*DOCUMENT SECTION:*
------------------------------------------------

Implementing trilinear/anisotropic in the pixel shader

Anteru

Newcomer
Just twiddling around with filtering inside the pixel shader, and I wonder how is this supposed to work. Got no mip-map (texture too large), so I can't use HW filtering, and I'm off implementing my own.

Trilinear in the pixel shader seems easy enough. I snap the coordinates, compute four bilinear samples plus the one for the current mip-map level, and blend them together using 4 lerps (3 for the lookup at the non-existing higher mip map level, and one for the final blend). So far, this looks 1:1 like the HW filtering. Not sure if there is a more efficient way, as the lerps and such look a bit wasteful.

However, I'm stuck with anisotropic. I couldn't find a good reference in the web except:For some reason or another (maybe I'm just too stupid), I can't get the first one working. Didn't get around to implementing the second one yet. Well, nevertheless, I'm wondering how exactly is it implemented in hardware? Or at least, how can I get reasonably close to a hardware implementation in the pixel shader? Does anyone know a good source, or better yet, a working GLSL/HLSL implementation which is reasonably fast?
 
Hmm... I'm curious, why are you using a larger texture than supported by the filtering unit? MegaTexture?

Yep. For previewing, I want to load it, and to reduce memory usage, I don't want the mip maps. Thinking further, I'd probably also don't want to load the mip maps of the tiles either, to save 25-33% bandwidth per frame during upload, at the expense of doing the filtering on my own.

Moreover, I'm really curious how to do it, having spent around one week fulltime now and still not anywhere close to good anisotropic filtering. For trilinear, I'm also wondering how an efficient implementation looks like, cause I got currently already loads of arithmetic going on, and I think I'll need trilinear lookups for the anisotropic lookup, so this is just getting worse then. DX10 also complains about some gradient instructions in it, so I wonder how one is supposed to do it.
 
Yep. For previewing, I want to load it, and to reduce memory usage, I don't want the mip maps. Thinking further, I'd probably also don't want to load the mip maps of the tiles either, to save 25-33% bandwidth per frame during upload, at the expense of doing the filtering on my own.
This is just a gut feeling, but that sounds like false economy to me.

------------------------------------------------

*STORED DATA:*
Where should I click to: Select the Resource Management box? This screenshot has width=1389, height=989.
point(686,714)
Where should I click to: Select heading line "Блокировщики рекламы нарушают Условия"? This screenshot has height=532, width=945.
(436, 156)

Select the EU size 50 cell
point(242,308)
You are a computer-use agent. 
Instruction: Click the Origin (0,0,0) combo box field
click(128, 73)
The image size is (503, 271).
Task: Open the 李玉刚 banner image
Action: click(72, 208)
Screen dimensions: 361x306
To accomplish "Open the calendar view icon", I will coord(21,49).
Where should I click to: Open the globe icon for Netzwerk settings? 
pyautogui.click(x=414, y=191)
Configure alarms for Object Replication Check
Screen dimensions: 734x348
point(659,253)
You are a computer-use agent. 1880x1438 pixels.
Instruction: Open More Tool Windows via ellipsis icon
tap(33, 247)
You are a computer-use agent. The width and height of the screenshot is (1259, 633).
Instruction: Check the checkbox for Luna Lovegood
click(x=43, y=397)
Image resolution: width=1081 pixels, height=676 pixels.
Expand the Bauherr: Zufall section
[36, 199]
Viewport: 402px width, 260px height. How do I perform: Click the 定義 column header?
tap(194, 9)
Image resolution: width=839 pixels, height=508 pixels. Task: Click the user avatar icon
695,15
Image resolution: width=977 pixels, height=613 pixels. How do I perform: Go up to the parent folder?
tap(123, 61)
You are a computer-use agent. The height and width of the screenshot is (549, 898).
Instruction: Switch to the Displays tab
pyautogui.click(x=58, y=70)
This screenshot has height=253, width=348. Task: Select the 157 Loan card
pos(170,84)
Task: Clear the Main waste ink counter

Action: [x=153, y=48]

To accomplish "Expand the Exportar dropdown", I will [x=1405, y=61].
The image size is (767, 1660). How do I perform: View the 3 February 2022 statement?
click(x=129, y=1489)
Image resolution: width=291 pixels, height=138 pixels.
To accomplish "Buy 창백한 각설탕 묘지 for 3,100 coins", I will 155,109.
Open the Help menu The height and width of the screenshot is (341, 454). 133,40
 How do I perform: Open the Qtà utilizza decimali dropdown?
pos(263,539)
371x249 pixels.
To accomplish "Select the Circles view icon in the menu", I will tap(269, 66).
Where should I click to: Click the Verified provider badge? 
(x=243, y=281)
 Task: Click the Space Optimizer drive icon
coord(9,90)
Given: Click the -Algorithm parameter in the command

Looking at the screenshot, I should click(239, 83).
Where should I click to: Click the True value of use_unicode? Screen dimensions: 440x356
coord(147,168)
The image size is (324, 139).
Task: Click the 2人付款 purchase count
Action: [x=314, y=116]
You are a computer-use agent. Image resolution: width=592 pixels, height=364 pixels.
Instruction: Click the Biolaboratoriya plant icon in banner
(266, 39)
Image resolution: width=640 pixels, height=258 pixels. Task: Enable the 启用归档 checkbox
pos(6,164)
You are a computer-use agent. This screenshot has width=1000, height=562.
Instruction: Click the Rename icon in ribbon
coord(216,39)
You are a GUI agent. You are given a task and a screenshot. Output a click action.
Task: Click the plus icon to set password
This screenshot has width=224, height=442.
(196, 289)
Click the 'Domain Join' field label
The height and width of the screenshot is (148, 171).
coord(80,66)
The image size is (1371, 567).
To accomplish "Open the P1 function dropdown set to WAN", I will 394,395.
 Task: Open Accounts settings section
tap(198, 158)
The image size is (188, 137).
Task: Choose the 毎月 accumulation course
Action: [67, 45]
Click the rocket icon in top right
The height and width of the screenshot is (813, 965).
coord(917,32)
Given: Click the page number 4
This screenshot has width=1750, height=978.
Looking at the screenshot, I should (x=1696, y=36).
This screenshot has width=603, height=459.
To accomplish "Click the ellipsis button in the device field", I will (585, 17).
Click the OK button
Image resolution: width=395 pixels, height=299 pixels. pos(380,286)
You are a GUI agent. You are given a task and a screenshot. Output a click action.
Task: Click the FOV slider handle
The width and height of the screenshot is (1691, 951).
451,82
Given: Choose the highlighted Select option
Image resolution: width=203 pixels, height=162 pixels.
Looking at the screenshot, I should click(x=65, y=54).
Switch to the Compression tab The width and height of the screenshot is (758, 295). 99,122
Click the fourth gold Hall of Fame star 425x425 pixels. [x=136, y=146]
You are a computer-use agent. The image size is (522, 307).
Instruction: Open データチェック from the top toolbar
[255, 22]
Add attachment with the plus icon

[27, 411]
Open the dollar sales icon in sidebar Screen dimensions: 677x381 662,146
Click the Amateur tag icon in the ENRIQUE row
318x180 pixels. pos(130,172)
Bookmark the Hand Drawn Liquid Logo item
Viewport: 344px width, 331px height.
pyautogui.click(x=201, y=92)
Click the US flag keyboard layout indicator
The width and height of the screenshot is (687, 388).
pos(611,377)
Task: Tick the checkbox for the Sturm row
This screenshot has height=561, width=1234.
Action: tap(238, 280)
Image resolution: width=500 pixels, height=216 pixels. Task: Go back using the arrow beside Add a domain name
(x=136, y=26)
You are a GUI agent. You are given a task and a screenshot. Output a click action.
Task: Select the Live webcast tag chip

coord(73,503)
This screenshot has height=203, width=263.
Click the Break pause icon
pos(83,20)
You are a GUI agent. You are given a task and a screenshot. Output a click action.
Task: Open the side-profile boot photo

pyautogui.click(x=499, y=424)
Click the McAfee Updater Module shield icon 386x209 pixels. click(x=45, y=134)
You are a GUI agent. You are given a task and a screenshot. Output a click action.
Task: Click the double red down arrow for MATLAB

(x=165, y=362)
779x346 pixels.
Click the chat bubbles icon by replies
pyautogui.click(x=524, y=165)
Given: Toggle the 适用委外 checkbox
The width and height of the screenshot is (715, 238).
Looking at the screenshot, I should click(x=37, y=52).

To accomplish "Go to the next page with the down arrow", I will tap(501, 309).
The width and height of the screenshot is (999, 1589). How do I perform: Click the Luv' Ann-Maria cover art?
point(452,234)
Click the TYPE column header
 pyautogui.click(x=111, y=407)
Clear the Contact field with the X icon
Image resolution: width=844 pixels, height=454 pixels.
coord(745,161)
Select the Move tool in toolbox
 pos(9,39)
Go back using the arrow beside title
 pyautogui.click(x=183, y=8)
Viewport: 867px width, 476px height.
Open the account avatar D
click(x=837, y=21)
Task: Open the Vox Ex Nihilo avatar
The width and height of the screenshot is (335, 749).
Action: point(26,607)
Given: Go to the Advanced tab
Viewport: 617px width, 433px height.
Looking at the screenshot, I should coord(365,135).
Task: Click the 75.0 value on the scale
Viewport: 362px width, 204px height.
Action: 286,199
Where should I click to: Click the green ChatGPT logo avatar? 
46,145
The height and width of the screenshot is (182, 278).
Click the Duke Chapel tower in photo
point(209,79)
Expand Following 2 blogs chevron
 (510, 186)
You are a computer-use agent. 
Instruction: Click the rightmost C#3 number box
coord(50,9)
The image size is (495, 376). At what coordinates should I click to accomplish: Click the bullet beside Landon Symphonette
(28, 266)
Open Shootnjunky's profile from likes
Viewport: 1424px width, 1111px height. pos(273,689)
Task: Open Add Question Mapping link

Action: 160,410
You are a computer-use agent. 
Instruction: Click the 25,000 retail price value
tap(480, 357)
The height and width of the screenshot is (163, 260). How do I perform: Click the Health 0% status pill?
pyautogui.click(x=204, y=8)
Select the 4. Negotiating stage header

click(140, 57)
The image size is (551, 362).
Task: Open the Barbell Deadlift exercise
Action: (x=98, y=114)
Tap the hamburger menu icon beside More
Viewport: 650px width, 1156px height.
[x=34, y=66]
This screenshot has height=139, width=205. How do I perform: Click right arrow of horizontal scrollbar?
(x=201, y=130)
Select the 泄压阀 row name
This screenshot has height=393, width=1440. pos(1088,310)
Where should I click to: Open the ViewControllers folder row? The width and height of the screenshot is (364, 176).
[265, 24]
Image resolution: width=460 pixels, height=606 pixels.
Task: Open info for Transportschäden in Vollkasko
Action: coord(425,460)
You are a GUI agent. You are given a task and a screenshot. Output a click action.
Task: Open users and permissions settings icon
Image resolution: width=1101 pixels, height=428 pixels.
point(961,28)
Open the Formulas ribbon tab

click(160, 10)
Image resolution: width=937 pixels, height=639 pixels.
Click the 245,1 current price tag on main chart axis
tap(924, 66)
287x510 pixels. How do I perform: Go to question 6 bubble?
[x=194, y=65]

------------------------------------------------

Copy the passage of the thread on pixel-shader texture filtering starting with "However, I'm stuck" and going on through "filtering unit? MegaTexture?". The entries come from a different source than the thread.

*RESULT OF THE EXERCISE:*
However, I'm stuck with anisotropic. I couldn't find a good reference in the web except:For some reason or another (maybe I'm just too stupid), I can't get the first one working. Didn't get around to implementing the second one yet. Well, nevertheless, I'm wondering how exactly is it implemented in hardware? Or at least, how can I get reasonably close to a hardware implementation in the pixel shader? Does anyone know a good source, or better yet, a working GLSL/HLSL implementation which is reasonably fast?
 
Hmm... I'm curious, why are you using a larger texture than supported by the filtering unit? MegaTexture?